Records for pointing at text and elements
=======

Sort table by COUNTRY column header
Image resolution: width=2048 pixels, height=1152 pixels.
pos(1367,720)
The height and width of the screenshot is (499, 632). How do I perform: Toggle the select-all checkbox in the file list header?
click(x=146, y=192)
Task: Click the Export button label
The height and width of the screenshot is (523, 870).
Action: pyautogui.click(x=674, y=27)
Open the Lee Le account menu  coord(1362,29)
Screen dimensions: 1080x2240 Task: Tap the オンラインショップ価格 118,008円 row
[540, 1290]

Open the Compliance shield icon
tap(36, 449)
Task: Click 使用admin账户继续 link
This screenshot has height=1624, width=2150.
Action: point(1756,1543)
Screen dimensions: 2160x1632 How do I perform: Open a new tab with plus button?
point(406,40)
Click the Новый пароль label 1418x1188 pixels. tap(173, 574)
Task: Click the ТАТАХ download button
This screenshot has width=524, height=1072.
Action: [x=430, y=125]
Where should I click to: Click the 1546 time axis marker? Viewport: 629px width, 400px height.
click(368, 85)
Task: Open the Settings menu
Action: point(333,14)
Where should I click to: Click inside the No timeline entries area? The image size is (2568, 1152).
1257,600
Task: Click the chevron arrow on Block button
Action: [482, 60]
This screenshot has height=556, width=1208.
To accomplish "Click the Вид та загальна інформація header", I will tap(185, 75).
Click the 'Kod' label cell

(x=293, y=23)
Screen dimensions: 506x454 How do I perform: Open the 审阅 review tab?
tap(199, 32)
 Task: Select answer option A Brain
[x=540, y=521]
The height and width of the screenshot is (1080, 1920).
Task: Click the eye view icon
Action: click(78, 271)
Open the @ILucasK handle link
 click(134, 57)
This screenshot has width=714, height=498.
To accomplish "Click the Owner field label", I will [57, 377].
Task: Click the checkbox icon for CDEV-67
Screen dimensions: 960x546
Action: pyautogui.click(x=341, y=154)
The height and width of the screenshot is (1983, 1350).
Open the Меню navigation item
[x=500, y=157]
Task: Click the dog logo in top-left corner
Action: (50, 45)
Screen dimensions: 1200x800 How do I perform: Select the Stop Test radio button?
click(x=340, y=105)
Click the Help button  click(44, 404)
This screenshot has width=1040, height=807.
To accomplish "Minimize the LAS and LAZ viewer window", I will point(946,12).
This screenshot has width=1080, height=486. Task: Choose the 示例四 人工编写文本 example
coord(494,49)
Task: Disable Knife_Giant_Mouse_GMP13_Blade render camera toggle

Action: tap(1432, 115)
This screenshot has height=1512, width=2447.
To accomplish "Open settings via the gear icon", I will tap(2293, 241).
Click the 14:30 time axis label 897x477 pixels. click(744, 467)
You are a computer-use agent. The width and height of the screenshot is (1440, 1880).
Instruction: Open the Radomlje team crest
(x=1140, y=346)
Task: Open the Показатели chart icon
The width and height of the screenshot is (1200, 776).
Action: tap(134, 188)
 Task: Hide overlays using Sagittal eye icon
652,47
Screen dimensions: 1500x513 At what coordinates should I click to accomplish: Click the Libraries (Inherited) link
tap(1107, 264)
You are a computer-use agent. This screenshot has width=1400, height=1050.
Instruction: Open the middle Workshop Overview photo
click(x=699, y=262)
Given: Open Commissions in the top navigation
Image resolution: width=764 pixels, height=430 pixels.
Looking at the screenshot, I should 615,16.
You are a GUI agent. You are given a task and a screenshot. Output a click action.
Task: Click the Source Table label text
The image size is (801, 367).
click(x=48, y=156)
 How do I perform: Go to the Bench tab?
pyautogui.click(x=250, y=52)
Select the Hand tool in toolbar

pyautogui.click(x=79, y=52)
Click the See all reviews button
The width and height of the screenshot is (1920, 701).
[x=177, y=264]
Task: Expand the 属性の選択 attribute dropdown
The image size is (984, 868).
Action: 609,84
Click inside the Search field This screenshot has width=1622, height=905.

=======

WHAT YOU SHOULD DO ▸ Reproduce every line of the records above verbatim, keeping the original order.

RESULT FOR THIS TASK ▸
Sort table by COUNTRY column header
Image resolution: width=2048 pixels, height=1152 pixels.
pos(1367,720)
The height and width of the screenshot is (499, 632). How do I perform: Toggle the select-all checkbox in the file list header?
click(x=146, y=192)
Task: Click the Export button label
The height and width of the screenshot is (523, 870).
Action: pyautogui.click(x=674, y=27)
Open the Lee Le account menu  coord(1362,29)
Screen dimensions: 1080x2240 Task: Tap the オンラインショップ価格 118,008円 row
[540, 1290]

Open the Compliance shield icon
tap(36, 449)
Task: Click 使用admin账户继续 link
This screenshot has height=1624, width=2150.
Action: point(1756,1543)
Screen dimensions: 2160x1632 How do I perform: Open a new tab with plus button?
point(406,40)
Click the Новый пароль label 1418x1188 pixels. tap(173, 574)
Task: Click the ТАТАХ download button
This screenshot has width=524, height=1072.
Action: [x=430, y=125]
Where should I click to: Click the 1546 time axis marker? Viewport: 629px width, 400px height.
click(368, 85)
Task: Open the Settings menu
Action: point(333,14)
Where should I click to: Click inside the No timeline entries area? The image size is (2568, 1152).
1257,600
Task: Click the chevron arrow on Block button
Action: [482, 60]
This screenshot has height=556, width=1208.
To accomplish "Click the Вид та загальна інформація header", I will tap(185, 75).
Click the 'Kod' label cell

(x=293, y=23)
Screen dimensions: 506x454 How do I perform: Open the 审阅 review tab?
tap(199, 32)
 Task: Select answer option A Brain
[x=540, y=521]
The height and width of the screenshot is (1080, 1920).
Task: Click the eye view icon
Action: click(78, 271)
Open the @ILucasK handle link
 click(134, 57)
This screenshot has width=714, height=498.
To accomplish "Click the Owner field label", I will [57, 377].
Task: Click the checkbox icon for CDEV-67
Screen dimensions: 960x546
Action: pyautogui.click(x=341, y=154)
The height and width of the screenshot is (1983, 1350).
Open the Меню navigation item
[x=500, y=157]
Task: Click the dog logo in top-left corner
Action: (50, 45)
Screen dimensions: 1200x800 How do I perform: Select the Stop Test radio button?
click(x=340, y=105)
Click the Help button  click(44, 404)
This screenshot has width=1040, height=807.
To accomplish "Minimize the LAS and LAZ viewer window", I will point(946,12).
This screenshot has width=1080, height=486. Task: Choose the 示例四 人工编写文本 example
coord(494,49)
Task: Disable Knife_Giant_Mouse_GMP13_Blade render camera toggle

Action: tap(1432, 115)
This screenshot has height=1512, width=2447.
To accomplish "Open settings via the gear icon", I will tap(2293, 241).
Click the 14:30 time axis label 897x477 pixels. click(744, 467)
You are a computer-use agent. The width and height of the screenshot is (1440, 1880).
Instruction: Open the Radomlje team crest
(x=1140, y=346)
Task: Open the Показатели chart icon
The width and height of the screenshot is (1200, 776).
Action: tap(134, 188)
 Task: Hide overlays using Sagittal eye icon
652,47
Screen dimensions: 1500x513 At what coordinates should I click to accomplish: Click the Libraries (Inherited) link
tap(1107, 264)
You are a computer-use agent. This screenshot has width=1400, height=1050.
Instruction: Open the middle Workshop Overview photo
click(x=699, y=262)
Given: Open Commissions in the top navigation
Image resolution: width=764 pixels, height=430 pixels.
Looking at the screenshot, I should 615,16.
You are a GUI agent. You are given a task and a screenshot. Output a click action.
Task: Click the Source Table label text
The image size is (801, 367).
click(x=48, y=156)
 How do I perform: Go to the Bench tab?
pyautogui.click(x=250, y=52)
Select the Hand tool in toolbar

pyautogui.click(x=79, y=52)
Click the See all reviews button
The width and height of the screenshot is (1920, 701).
[x=177, y=264]
Task: Expand the 属性の選択 attribute dropdown
The image size is (984, 868).
Action: 609,84
Click inside the Search field This screenshot has width=1622, height=905.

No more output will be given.